第2章

 これが不自然な状態であることは、重々承知している。けれど、僕が生きていくためには、荒れた心を静かにする必要があった。荒れることも大切だし、動かないことは不自然だが、あまりに荒れすぎると日常生活に支障をきたす。頼る相手がいない僕は、一日中塞ぎこむなんていう日が三日も続いたら終わりなのだ。社会的にも、経済的にも、もちろん肉体的にも。

 だから、何事もなかったように──何事もないように、心を止める。なにも感じない。なにも思わない。なにも考えない。これが理想だ。一瞬で楽になれる、最高の方法だった。

 凪いだ心に、ざわりとさざ波がたつ。左からの足音だ。

 まぶたを上げ、左方へ視線を移す。芝生の上、墓石の間に立っていたのは、気の弱そうな壮年の男だった。よれよれのダークスーツに、白い花がよく映える。似合っているとは言えないのが、少し残念なところではあるが。

「すみません、お邪魔してしまいました」

 頭を下げる男に対し、僕は首を振って応える。

 確か、コッカーと名乗った殺人課の刑事だ。デスクワークの方が似合いそうな風貌ではあるのだが、その実力に関しては否定することができない。グレッグ・ブリューの事件を担当し、有力な証拠を抑えたのは、コッカーの眼力によるものだと伝え聞きもした。
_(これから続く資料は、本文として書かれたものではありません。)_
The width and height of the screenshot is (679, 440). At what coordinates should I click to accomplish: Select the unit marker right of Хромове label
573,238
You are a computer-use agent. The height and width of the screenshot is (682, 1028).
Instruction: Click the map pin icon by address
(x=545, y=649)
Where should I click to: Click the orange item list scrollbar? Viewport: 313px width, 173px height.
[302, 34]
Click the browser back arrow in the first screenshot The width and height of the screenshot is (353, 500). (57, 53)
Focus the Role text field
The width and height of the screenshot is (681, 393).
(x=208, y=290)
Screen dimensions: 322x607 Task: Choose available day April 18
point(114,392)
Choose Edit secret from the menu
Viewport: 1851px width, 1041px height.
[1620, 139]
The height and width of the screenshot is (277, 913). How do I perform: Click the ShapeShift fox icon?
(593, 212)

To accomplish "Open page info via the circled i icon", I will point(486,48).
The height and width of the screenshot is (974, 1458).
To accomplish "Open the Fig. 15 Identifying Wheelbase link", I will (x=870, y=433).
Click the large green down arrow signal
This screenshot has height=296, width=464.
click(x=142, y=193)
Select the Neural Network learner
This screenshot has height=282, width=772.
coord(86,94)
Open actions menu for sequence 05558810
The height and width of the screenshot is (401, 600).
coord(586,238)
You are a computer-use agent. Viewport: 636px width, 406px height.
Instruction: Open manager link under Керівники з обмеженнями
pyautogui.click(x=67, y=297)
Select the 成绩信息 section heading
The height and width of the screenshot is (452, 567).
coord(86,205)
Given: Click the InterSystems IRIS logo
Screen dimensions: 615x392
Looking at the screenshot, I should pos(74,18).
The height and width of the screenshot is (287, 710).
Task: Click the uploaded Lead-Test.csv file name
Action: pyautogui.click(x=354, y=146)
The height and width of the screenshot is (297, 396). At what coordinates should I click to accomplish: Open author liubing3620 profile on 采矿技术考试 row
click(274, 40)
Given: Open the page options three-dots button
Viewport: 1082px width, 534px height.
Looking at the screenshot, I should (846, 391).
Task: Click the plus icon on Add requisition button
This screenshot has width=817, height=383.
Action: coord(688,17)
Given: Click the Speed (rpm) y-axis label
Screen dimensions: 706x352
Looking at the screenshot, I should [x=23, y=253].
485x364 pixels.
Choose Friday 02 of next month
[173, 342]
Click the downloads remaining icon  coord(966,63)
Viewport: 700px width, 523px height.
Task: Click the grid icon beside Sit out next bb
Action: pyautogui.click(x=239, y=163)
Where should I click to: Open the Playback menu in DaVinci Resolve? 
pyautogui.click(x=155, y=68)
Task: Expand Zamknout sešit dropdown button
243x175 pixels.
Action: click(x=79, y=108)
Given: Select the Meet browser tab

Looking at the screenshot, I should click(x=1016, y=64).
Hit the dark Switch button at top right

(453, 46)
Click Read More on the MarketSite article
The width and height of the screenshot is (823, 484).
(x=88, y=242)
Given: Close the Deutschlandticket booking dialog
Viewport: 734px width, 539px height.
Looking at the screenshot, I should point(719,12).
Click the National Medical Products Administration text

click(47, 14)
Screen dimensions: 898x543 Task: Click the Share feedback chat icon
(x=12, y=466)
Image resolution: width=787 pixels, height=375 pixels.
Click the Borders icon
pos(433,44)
 おそらく、その事件を忘れてはいないのだろう。コッカーは頭を下げてから、手元の花を一輪ずつ母と妹の墓石に手向けた。残る花は七。グレッグに殺された被害者の数と一致する。

「一輪、足りませんでしたね」

 ぼそりと言ったコッカーの言葉を飲み込むのに、時間がかかった。理解してから慌てて否定する。